La finca 'El Carabal' está situada en la Sierra de Guadalupe, dentro del término municipal de Alía, en la provincia de Cáceres. Con una superficie de 8.500 metros cuadrados y una inversión inicial de 13 millones de euros, la bodega del mismo nombre se erige sobre la finca como un edificio de tres plantas diseñado por el arquitecto Javier Banús, primo del propietario. Cuenta además con 350 hectáreas en las que conviven encinas y alcornoques, olivos y reses de ganado ovino, ciervos, jabalíes y corzos que permiten, además, su explotación cinegética que también le ha cosechado varias medallas en este deporte.

Cuentan los que le conocen que en la finca Antonio se quita el traje y la corbata para disfrutar de las tareas del campo. La conversión de la propiedad ha sido su proyecto más personal. De un pequeño viñedo donde solo había descuidadas viñas a un negocio en mayúsculas. Empezaron a coger uva y a hacer vino para consumo familiar sin experiencia. Después levantó el viñedo y una plantación pequeñita. Su tesón y ansias de lograr siempre la perfección fueron dos de los ingredientes secretos.

También la presencia del enólogo Ignacio de Miguel Poch, uno de los más prestigiosos de España especialista en trabajar desde cero y con experiencia en numerosas bodegas por todo el territorio nacional. Montar el proyecto fue un reto. Ni acompañaba ni el suelo ni el clima extremo de la región. Pero la familia ha logrado crear un vino acogido a la Denominación de Origen Ribera del Guadiana con personalidad propia, sabroso, potente y elegante al que ha llamado Rasgo, Cávea y Gulae.

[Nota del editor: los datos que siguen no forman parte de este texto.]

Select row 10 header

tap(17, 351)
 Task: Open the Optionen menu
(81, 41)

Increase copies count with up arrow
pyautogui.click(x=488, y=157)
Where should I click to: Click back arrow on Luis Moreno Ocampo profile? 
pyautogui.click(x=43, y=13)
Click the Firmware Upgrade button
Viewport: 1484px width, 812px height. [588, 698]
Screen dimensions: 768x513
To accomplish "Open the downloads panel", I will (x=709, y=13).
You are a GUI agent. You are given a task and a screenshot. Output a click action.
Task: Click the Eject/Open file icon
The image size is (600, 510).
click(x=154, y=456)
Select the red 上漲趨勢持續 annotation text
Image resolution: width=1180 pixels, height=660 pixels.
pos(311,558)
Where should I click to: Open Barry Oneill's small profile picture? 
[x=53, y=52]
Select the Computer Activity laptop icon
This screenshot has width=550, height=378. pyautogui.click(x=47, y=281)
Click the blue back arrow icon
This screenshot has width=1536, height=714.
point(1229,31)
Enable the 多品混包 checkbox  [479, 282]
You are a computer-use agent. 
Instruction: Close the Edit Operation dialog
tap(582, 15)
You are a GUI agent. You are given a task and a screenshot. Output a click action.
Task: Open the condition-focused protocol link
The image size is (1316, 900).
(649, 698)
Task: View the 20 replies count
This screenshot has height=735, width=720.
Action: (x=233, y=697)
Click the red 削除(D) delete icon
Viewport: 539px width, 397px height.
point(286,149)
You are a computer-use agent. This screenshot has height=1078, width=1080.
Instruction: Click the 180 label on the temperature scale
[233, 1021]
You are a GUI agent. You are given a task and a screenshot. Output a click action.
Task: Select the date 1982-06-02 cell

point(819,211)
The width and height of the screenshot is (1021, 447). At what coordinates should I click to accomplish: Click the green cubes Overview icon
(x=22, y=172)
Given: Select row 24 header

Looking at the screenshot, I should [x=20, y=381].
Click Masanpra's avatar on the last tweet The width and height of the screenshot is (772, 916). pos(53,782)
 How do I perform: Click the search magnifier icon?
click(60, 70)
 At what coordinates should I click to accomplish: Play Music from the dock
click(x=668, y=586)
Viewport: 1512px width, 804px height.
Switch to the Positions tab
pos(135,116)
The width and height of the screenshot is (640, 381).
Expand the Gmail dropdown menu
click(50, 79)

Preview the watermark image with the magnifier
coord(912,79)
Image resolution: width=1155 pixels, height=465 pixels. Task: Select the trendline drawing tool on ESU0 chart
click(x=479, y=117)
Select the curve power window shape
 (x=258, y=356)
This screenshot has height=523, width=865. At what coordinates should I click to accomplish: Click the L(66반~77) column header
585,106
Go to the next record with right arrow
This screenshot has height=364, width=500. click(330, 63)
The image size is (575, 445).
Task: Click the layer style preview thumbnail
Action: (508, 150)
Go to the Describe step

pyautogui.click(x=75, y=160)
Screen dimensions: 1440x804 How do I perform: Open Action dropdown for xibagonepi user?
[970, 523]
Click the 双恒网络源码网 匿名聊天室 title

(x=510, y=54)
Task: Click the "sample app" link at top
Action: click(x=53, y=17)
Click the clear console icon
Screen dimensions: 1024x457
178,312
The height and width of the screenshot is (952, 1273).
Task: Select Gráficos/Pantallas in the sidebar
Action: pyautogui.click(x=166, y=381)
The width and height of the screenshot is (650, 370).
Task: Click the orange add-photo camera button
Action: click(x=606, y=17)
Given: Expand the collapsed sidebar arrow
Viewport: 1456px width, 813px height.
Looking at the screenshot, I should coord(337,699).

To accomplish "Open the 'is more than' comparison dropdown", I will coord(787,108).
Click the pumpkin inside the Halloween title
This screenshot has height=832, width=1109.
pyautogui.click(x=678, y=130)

Al pie del cañón está su hija Laura Banús, primogénita de cuatro hermanos, licenciada en Empresariales. Inició su carrera en el grupo de franquicias Benetton, donde se encargó de la gestión durante 10 años. Después le llegó la responsabilidad de asumir el reto de dirigir la bodega desde cero y en un sector muy competitivo. Laura Banús se encarga desde buscar la distribución del vino hasta la elección de etiquetas y corchos o cajas de embalaje. Este negocio lo gestionan a través de la sociedad El Cumbron S.L. en la que Antonio sigue siendo su administrador único y sus hijos apoderados. Con un activo de casi diez millones de euros, en las últimas cuentas depositadas, las del 2016, hablan de un descenso de las ventas de 327.887 euros pero con un resultado negativo de 1.000.404 euros que mejora el del año anterior.

A sus más de 70 años sigue presente en la estructura corporativa de sus negocios. Gerente en Inus Real Estate SL , que capitaliza sus actividades inmobiliarias, y administrador único en Banfer S.A., a través de la que lleva las riendas de su ganadería en la que Laura tiene un puesto de consejera. También ocupa el mismo cargo en 5TH Essence Wines S.L. y es administradora de Royblanca S.L. y Banalex inversiones.